Stored items
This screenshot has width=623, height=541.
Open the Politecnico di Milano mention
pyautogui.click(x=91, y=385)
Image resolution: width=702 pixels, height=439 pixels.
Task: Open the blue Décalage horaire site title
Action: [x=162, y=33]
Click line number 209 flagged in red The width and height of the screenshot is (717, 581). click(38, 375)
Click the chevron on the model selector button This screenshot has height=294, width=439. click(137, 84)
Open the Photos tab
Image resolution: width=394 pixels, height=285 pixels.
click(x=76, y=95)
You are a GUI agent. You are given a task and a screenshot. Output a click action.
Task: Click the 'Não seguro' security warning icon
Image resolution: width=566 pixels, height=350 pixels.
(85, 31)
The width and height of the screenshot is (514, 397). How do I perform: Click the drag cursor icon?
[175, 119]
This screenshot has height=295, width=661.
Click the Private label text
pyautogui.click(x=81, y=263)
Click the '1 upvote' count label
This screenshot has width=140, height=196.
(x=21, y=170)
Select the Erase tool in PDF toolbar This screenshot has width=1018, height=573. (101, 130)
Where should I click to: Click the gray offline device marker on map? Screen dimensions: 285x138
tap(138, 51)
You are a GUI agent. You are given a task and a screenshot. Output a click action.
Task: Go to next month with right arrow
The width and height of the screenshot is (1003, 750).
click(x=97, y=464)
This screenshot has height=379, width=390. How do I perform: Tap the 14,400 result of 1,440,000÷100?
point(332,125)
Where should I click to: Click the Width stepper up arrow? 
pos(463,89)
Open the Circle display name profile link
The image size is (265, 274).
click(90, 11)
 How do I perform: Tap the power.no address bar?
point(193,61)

* Work instruction *
Your output should be an exact copy of the lines from the one containing "Click line number" through the last line of the data above.

* The completed task *
Click line number 209 flagged in red The width and height of the screenshot is (717, 581). click(38, 375)
Click the chevron on the model selector button This screenshot has height=294, width=439. click(137, 84)
Open the Photos tab
Image resolution: width=394 pixels, height=285 pixels.
click(x=76, y=95)
You are a GUI agent. You are given a task and a screenshot. Output a click action.
Task: Click the 'Não seguro' security warning icon
Image resolution: width=566 pixels, height=350 pixels.
(85, 31)
The width and height of the screenshot is (514, 397). How do I perform: Click the drag cursor icon?
[175, 119]
This screenshot has height=295, width=661.
Click the Private label text
pyautogui.click(x=81, y=263)
Click the '1 upvote' count label
This screenshot has width=140, height=196.
(x=21, y=170)
Select the Erase tool in PDF toolbar This screenshot has width=1018, height=573. (101, 130)
Where should I click to: Click the gray offline device marker on map? Screen dimensions: 285x138
tap(138, 51)
You are a GUI agent. You are given a task and a screenshot. Output a click action.
Task: Go to next month with right arrow
The width and height of the screenshot is (1003, 750).
click(x=97, y=464)
This screenshot has height=379, width=390. How do I perform: Tap the 14,400 result of 1,440,000÷100?
point(332,125)
Where should I click to: Click the Width stepper up arrow? 
pos(463,89)
Open the Circle display name profile link
The image size is (265, 274).
click(90, 11)
 How do I perform: Tap the power.no address bar?
point(193,61)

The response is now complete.